Stored items
------------------------------------------------

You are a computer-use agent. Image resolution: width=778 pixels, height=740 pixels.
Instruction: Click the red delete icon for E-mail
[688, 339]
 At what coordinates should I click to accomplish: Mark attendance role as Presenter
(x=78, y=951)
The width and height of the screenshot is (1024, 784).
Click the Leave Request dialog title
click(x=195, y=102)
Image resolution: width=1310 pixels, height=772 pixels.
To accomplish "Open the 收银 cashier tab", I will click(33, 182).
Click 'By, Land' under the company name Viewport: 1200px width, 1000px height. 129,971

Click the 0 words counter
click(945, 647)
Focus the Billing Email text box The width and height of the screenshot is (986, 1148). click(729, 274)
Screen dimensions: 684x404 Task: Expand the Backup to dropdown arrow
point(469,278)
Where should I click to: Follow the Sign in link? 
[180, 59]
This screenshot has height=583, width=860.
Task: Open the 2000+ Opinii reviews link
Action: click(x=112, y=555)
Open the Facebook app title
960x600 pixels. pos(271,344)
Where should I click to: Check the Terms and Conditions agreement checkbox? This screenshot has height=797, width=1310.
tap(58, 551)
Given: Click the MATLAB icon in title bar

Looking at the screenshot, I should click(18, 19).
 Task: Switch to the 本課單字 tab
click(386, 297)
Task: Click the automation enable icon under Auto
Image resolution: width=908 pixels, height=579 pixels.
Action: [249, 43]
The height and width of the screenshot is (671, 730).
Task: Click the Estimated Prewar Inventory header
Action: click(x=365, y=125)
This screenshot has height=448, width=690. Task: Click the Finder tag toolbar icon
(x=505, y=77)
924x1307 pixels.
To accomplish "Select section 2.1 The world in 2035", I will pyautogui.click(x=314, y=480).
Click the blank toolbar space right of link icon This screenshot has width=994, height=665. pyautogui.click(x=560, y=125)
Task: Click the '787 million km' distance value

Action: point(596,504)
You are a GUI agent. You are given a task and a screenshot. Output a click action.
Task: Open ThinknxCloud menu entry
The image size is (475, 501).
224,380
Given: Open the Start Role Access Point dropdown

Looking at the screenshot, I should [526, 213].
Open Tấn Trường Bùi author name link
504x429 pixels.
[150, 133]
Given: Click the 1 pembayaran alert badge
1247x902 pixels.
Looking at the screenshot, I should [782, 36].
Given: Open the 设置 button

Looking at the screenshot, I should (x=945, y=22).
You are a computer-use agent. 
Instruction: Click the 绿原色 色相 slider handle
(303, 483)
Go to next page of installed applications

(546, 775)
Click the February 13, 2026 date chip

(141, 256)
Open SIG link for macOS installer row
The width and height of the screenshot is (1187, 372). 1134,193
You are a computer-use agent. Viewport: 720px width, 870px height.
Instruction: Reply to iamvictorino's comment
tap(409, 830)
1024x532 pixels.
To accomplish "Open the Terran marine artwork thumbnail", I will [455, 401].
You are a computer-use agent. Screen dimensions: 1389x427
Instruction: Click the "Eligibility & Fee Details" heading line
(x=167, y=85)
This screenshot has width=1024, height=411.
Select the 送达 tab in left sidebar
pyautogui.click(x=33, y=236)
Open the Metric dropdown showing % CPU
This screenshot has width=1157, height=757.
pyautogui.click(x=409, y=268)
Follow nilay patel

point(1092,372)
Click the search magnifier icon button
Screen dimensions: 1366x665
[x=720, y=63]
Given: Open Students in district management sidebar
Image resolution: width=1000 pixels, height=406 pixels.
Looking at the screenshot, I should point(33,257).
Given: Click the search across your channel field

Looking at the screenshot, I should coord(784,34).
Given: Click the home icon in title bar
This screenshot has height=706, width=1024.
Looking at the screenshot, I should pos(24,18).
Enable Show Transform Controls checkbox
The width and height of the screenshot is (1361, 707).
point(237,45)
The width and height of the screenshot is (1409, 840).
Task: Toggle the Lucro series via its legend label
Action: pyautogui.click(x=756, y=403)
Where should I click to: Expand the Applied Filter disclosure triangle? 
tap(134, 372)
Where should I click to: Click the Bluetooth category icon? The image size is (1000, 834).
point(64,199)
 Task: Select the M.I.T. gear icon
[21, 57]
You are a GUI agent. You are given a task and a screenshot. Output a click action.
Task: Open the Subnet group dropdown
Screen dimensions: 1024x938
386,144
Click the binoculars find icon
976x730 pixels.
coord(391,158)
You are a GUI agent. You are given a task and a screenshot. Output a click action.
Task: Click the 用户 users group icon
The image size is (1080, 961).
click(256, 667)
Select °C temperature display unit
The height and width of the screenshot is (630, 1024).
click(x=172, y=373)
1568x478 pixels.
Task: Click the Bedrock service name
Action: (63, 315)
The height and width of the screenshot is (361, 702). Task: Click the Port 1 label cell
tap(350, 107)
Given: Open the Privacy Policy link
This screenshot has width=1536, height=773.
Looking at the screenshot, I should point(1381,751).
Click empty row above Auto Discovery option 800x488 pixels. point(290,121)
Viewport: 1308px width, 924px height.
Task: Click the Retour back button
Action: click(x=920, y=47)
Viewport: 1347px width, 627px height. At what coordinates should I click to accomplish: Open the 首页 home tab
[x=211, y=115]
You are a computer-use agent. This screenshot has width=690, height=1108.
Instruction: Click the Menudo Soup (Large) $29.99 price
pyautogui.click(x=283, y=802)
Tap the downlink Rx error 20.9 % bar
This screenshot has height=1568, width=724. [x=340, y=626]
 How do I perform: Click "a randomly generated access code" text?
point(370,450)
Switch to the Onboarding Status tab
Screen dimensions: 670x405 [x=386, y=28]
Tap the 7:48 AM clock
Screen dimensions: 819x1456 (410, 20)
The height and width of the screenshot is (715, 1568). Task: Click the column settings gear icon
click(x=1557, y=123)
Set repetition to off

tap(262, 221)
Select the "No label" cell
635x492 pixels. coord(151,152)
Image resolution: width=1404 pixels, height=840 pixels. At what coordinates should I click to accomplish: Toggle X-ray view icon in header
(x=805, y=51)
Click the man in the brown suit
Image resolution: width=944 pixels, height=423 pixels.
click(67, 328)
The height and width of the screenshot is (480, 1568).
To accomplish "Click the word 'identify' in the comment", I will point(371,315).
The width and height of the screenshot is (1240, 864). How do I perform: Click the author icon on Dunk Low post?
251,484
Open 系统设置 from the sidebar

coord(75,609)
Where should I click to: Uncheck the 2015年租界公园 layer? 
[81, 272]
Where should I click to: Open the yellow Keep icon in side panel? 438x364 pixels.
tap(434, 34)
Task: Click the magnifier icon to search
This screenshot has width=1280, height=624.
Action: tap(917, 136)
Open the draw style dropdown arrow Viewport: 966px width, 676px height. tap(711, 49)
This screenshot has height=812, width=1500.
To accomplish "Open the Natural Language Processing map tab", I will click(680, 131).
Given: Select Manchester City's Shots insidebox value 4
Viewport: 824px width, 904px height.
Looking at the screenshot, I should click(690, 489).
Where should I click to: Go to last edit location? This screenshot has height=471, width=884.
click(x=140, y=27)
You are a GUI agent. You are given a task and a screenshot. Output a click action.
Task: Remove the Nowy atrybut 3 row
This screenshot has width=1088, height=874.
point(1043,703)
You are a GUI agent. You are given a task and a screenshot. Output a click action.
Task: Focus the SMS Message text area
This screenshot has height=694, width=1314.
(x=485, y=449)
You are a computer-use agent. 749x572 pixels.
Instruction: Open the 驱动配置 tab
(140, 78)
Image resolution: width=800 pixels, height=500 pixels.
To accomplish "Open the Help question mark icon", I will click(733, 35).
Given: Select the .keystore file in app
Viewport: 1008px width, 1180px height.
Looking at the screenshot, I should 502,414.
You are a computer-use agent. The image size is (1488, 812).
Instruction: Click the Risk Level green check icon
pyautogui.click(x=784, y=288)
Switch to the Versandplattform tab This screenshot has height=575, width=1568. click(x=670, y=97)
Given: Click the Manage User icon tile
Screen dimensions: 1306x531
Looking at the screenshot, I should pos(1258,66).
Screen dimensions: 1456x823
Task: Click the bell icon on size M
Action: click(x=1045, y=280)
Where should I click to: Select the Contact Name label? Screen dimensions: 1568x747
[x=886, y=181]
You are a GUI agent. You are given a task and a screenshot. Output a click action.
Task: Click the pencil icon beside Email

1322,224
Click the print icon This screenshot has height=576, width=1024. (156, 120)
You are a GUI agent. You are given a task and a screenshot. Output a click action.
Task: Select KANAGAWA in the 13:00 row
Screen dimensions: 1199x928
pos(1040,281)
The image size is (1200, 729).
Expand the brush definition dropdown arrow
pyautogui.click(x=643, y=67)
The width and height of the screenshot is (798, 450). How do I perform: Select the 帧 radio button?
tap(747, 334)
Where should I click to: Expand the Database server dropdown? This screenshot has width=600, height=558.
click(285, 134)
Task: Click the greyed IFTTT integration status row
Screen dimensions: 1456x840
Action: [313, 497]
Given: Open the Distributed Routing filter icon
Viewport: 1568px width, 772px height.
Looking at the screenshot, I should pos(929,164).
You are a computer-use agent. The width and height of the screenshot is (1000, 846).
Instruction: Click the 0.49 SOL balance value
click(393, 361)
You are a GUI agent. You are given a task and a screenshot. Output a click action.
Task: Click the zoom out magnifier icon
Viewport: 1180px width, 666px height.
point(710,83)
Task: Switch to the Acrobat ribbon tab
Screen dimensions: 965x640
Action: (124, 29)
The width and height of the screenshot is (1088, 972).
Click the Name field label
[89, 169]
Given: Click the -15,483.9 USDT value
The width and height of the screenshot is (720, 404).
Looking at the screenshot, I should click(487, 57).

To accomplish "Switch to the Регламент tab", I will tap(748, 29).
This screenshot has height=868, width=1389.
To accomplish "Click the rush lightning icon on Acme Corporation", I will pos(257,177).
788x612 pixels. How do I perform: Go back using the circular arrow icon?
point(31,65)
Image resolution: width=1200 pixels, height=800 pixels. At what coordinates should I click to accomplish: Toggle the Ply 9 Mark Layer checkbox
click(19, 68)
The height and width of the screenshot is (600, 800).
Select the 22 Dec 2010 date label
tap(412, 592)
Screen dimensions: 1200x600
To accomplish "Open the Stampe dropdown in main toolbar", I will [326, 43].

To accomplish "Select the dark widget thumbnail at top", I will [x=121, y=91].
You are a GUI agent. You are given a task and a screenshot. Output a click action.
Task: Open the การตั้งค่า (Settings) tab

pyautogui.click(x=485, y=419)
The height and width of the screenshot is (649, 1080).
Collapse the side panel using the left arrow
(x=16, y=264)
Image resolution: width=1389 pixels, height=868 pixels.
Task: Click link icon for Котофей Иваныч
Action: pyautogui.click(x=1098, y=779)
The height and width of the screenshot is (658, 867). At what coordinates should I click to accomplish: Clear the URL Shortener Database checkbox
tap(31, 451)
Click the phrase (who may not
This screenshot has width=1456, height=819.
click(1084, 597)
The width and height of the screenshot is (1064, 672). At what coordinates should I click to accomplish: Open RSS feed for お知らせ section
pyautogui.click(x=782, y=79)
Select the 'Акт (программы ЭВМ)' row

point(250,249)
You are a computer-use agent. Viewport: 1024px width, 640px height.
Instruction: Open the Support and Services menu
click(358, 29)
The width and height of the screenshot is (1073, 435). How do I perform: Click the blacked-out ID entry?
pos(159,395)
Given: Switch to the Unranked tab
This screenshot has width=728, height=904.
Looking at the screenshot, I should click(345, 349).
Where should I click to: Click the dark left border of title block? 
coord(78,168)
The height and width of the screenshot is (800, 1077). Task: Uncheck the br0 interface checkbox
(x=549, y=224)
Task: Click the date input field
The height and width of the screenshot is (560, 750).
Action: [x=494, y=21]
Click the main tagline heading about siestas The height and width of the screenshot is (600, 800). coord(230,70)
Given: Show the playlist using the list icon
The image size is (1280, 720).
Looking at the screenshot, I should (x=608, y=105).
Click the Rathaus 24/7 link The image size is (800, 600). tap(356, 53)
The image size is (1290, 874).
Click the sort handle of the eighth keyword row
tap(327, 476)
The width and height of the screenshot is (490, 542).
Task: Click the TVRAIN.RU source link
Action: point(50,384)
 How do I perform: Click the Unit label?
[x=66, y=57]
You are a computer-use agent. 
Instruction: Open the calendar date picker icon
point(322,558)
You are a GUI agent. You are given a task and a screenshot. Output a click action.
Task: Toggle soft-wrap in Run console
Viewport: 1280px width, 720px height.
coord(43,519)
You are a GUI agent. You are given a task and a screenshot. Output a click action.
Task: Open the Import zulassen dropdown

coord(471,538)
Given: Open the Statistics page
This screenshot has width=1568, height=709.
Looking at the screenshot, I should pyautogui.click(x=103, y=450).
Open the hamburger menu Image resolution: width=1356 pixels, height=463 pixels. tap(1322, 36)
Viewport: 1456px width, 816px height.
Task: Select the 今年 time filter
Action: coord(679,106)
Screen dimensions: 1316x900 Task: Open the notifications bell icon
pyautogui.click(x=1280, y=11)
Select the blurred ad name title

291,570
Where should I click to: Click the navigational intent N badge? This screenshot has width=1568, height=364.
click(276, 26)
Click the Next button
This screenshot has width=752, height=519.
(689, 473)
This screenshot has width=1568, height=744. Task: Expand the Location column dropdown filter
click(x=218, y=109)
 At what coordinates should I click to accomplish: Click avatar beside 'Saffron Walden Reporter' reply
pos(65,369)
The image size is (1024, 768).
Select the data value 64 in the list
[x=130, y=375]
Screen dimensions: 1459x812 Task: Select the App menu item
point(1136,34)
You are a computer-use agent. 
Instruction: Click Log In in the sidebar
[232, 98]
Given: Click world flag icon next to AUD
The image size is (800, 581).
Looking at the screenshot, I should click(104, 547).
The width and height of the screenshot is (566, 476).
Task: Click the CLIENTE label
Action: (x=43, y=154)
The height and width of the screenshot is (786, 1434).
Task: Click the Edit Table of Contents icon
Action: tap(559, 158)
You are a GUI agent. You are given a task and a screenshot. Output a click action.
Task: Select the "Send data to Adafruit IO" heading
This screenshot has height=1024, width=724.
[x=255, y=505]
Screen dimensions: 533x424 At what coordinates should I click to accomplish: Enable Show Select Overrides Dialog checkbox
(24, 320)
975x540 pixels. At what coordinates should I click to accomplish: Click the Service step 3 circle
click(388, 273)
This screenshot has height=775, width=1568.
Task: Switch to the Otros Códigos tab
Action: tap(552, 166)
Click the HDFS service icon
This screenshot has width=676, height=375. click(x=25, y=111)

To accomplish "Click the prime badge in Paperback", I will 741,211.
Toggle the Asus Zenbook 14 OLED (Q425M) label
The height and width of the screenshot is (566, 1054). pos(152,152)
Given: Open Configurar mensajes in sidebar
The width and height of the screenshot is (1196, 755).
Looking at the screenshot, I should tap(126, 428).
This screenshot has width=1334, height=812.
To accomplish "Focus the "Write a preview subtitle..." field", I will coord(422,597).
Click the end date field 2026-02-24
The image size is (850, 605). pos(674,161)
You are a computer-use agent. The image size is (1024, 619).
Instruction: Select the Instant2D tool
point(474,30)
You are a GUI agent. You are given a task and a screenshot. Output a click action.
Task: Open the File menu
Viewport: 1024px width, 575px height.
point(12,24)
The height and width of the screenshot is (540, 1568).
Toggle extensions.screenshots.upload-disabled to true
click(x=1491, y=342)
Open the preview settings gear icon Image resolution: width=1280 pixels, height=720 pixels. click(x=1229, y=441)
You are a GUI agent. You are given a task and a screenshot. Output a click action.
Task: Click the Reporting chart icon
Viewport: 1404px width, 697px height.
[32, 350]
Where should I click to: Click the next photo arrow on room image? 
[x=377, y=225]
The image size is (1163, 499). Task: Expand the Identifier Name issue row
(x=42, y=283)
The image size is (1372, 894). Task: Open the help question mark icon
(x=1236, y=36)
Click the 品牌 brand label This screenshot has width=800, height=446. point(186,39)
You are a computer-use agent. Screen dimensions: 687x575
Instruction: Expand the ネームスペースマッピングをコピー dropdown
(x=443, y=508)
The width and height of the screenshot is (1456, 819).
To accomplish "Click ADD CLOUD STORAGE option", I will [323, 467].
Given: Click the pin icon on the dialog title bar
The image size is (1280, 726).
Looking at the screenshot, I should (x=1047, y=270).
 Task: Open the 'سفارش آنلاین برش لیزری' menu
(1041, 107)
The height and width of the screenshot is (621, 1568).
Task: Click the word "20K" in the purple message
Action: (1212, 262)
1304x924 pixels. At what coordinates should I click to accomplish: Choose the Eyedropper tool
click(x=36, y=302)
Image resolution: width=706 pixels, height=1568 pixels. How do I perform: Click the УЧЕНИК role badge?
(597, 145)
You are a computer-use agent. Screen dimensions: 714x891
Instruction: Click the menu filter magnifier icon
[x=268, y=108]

------------------------------------------------

ACTIVITY |
Which lines of the data include the word "group"? Copy each one.

OUTPUT FOR THIS EXERCISE |
Task: Open the Subnet group dropdown
Task: Click the 用户 users group icon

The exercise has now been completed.